• WHAT IS BEING ASKED: Copy out the part of the listing starting with the line containing "Given: Click the VA user avatar" and going on through the line containing "I will pos(1257,13).", both included, and nothing else.
═══
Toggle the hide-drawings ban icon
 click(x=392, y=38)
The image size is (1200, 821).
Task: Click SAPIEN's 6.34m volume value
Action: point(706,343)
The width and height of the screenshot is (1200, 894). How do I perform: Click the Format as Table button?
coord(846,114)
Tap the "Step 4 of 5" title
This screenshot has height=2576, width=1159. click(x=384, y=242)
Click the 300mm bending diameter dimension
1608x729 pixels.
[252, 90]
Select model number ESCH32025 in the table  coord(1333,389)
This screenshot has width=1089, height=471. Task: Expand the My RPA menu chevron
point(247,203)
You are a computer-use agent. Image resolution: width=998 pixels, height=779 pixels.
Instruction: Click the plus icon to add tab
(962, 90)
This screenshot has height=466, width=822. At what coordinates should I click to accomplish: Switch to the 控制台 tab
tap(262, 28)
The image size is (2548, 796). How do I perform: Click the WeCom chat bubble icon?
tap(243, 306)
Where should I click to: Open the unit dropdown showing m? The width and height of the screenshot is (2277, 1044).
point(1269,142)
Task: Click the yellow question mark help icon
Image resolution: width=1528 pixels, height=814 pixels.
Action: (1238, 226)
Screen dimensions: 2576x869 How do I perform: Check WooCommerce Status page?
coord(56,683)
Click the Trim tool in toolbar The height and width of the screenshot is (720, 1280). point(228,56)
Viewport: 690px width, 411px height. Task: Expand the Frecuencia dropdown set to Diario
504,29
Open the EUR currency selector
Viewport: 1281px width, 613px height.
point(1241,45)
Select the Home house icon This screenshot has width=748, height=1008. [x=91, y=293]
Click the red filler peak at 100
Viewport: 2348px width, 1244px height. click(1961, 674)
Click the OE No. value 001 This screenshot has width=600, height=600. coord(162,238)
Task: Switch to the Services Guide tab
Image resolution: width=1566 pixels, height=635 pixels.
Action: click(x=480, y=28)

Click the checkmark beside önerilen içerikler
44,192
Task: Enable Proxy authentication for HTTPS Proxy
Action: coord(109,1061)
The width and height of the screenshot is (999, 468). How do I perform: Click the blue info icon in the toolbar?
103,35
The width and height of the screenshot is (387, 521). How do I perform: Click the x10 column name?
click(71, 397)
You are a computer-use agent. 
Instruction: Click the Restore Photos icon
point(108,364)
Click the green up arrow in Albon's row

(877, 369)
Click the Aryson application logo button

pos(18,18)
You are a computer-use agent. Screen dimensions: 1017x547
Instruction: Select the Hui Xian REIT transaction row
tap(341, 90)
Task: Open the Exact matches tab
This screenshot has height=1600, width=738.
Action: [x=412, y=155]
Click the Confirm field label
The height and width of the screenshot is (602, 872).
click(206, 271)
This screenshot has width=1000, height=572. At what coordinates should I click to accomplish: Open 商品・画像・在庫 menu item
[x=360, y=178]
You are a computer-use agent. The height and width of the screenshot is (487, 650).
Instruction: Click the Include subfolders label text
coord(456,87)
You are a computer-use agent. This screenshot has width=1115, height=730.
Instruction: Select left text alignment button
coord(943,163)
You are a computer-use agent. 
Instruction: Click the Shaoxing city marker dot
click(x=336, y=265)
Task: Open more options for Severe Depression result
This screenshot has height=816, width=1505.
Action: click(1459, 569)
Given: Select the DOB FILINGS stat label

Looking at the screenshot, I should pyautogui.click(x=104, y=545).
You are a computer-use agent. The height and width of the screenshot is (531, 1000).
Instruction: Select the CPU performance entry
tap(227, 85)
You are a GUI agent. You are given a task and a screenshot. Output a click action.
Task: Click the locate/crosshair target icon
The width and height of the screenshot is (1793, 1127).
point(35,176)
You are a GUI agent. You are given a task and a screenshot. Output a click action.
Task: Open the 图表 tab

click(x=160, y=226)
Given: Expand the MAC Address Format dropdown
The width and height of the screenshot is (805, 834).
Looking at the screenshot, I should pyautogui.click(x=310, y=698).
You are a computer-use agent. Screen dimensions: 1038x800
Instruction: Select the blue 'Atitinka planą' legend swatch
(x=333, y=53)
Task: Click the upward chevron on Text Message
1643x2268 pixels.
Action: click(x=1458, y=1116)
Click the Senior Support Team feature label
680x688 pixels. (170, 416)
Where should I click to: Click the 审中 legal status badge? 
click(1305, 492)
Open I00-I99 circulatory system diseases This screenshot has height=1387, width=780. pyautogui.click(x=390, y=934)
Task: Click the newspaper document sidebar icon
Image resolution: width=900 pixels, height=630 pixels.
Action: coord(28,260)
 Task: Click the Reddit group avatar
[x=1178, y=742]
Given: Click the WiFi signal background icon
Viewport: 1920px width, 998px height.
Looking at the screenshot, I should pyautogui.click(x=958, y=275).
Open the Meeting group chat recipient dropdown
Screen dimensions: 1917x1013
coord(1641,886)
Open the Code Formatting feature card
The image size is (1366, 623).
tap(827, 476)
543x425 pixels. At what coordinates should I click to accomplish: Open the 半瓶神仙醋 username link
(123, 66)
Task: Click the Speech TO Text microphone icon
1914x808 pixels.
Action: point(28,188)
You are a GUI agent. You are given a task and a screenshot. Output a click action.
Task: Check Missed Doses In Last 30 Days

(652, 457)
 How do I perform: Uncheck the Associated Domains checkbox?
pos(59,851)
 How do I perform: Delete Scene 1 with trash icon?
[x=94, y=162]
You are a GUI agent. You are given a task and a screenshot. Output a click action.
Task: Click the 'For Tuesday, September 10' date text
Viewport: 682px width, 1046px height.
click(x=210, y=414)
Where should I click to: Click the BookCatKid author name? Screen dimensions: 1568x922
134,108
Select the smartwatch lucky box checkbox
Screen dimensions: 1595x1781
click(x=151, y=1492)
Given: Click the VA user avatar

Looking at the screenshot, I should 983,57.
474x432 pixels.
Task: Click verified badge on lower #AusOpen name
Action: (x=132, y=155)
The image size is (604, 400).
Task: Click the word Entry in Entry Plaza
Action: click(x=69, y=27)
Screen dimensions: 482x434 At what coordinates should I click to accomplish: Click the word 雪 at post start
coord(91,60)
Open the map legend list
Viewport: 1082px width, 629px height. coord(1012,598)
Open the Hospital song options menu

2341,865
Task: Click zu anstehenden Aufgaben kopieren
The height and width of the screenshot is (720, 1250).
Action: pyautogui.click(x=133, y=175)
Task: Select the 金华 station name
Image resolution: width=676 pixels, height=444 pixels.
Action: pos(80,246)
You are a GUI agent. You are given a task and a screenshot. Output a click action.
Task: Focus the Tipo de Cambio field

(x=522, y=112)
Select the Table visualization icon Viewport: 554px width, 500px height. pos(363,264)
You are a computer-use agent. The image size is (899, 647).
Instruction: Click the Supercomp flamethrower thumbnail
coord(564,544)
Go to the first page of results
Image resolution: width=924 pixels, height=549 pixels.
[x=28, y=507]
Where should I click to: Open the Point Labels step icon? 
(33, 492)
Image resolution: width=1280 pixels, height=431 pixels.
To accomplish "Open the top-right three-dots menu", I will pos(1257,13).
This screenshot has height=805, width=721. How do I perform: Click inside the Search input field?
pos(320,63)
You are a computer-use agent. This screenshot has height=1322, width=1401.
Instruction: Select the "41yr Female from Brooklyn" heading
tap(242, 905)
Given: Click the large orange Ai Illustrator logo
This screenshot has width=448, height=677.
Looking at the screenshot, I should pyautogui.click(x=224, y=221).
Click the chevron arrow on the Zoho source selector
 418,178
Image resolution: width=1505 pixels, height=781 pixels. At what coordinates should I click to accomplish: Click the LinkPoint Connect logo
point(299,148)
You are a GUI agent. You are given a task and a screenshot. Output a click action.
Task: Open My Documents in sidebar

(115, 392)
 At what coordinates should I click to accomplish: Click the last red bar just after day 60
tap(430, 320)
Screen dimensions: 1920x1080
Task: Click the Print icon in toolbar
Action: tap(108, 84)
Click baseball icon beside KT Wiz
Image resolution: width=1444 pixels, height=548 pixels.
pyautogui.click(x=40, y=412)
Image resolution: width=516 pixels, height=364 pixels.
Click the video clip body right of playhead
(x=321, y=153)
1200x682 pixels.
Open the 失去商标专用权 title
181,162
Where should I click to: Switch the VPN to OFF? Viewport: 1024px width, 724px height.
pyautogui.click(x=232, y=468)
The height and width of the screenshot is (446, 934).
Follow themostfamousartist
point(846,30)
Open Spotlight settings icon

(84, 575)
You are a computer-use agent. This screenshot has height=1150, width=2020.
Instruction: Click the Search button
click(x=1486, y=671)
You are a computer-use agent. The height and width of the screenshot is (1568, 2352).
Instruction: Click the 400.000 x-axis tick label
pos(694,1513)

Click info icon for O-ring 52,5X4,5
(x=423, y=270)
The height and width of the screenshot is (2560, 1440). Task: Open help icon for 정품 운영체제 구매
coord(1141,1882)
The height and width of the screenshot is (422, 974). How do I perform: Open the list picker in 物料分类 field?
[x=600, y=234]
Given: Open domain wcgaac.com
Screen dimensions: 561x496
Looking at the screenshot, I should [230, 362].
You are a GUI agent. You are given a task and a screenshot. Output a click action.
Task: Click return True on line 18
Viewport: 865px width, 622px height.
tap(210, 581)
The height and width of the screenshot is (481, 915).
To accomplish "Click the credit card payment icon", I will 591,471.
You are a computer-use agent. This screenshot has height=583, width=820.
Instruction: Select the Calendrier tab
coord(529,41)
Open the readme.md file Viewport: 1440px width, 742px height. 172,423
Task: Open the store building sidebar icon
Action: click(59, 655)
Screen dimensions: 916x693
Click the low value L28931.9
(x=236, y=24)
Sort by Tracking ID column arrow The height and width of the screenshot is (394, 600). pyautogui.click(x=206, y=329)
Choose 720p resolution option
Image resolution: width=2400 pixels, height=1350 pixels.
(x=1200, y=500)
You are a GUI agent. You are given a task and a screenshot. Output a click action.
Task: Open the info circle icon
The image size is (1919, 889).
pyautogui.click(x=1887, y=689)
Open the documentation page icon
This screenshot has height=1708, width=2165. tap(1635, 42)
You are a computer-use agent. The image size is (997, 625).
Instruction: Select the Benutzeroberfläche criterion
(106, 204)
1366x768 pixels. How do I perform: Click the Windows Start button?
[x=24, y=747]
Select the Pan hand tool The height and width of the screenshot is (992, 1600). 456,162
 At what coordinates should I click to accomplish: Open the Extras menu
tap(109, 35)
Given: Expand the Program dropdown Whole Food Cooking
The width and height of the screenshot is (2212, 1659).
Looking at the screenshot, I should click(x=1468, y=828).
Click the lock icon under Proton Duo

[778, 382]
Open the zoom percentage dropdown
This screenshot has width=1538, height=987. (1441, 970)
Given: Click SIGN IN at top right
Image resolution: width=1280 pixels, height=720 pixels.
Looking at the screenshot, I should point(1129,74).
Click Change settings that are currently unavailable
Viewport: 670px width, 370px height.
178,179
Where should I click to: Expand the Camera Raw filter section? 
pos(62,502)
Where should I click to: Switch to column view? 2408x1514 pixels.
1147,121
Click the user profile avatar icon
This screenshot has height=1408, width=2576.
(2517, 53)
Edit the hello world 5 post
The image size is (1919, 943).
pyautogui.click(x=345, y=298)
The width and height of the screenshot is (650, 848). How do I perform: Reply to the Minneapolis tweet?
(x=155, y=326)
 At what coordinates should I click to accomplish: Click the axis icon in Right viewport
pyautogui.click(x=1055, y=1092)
═══
• WRITTEN SOLUTION:
Given: Click the VA user avatar

Looking at the screenshot, I should 983,57.
474x432 pixels.
Task: Click verified badge on lower #AusOpen name
Action: (x=132, y=155)
The image size is (604, 400).
Task: Click the word Entry in Entry Plaza
Action: click(x=69, y=27)
Screen dimensions: 482x434 At what coordinates should I click to accomplish: Click the word 雪 at post start
coord(91,60)
Open the map legend list
Viewport: 1082px width, 629px height. coord(1012,598)
Open the Hospital song options menu

2341,865
Task: Click zu anstehenden Aufgaben kopieren
The height and width of the screenshot is (720, 1250).
Action: pyautogui.click(x=133, y=175)
Task: Select the 金华 station name
Image resolution: width=676 pixels, height=444 pixels.
Action: pos(80,246)
You are a GUI agent. You are given a task and a screenshot. Output a click action.
Task: Focus the Tipo de Cambio field

(x=522, y=112)
Select the Table visualization icon Viewport: 554px width, 500px height. pos(363,264)
You are a computer-use agent. The image size is (899, 647).
Instruction: Click the Supercomp flamethrower thumbnail
coord(564,544)
Go to the first page of results
Image resolution: width=924 pixels, height=549 pixels.
[x=28, y=507]
Where should I click to: Open the Point Labels step icon? 
(33, 492)
Image resolution: width=1280 pixels, height=431 pixels.
To accomplish "Open the top-right three-dots menu", I will pos(1257,13).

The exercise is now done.